David Plouffe's and Daley's ideas translate into things that Republicans support like cutting entitlements. Cutting entitlements isn't going to increase jobs. In fact, it will hurt the most needy Americans during an economic downturn. Plouffe an Daley advocate passing Republican proposals with a non-confrontational approach. The White House went to the Right of Republicans by proposing $2.7 trillion in spending cuts. Obama even offering cuts in Social Security. The Republicans balked. What Sperling is proposing is put pressure on Republicans to pass tax cuts to businesses that hire new employees. The Obama political team won't listen to Sperling because he is an economic policy guy.
The Obama political team's handling of the debt ceiling resulted in Medicare cuts and Standard & Poors downgrading the United States' credit rating to AA. The political team thought the debt ceiling agreement would be a political win for Obama. They were wrong.
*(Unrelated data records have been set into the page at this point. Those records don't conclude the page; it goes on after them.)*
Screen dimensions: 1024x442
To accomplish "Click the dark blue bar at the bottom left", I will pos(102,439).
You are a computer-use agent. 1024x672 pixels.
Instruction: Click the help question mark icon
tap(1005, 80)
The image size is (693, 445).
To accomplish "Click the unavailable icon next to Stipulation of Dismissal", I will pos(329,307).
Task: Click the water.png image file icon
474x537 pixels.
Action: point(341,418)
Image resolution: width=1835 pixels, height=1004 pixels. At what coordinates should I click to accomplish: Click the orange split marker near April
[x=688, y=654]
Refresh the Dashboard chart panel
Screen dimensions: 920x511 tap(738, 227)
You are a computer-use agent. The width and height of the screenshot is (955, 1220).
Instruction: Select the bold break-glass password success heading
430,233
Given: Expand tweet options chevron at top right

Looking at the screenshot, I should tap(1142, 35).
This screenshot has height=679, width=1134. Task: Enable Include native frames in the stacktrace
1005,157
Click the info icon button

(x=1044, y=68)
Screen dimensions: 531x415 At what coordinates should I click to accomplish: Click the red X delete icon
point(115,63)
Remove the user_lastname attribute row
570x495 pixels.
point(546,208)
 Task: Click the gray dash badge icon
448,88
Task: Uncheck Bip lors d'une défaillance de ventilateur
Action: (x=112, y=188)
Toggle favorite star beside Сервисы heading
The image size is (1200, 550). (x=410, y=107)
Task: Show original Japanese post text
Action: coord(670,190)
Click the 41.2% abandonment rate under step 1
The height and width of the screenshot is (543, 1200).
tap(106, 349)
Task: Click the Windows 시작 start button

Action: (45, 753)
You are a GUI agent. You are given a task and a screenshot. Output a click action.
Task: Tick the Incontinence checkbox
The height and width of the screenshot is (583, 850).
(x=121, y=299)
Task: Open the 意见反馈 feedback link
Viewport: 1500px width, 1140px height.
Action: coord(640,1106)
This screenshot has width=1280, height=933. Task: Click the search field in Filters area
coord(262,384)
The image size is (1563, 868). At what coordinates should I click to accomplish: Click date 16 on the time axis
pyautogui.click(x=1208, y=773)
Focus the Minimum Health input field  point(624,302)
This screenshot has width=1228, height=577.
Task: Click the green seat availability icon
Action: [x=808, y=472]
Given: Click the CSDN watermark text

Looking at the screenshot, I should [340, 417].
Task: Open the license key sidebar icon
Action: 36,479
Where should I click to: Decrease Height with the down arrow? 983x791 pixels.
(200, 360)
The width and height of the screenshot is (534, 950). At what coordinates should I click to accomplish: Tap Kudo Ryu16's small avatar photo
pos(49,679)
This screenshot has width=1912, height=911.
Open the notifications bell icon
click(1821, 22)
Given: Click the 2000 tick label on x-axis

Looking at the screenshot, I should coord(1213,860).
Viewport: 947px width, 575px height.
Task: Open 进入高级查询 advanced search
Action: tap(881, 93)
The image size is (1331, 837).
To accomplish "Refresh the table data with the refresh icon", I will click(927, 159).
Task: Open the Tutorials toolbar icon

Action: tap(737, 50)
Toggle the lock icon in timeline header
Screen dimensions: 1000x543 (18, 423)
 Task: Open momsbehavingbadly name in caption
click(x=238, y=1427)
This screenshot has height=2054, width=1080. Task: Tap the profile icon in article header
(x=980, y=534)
The ratings, which aggregate Gallup polling done from January through June, came out just as Gallup was releasing its latest tracking poll showing Obama’s approval nationwide at 39%, the lowest in his presidency. If Obama’s national approval remains stuck at that level -- or even in the low 40s – then state-by-state assessments probably won’t matter much. Historically, presidents don’t win re-election with that sort of approval rating.
Obama is in serious political trouble. I have said before that Obama is not a policy wonk. Obama governs the economy with the same lack of seriousness as President George W. Bush. I wonder if when Obama was signing the Bush tax cut entension was Plouffe telling him to "stay on message."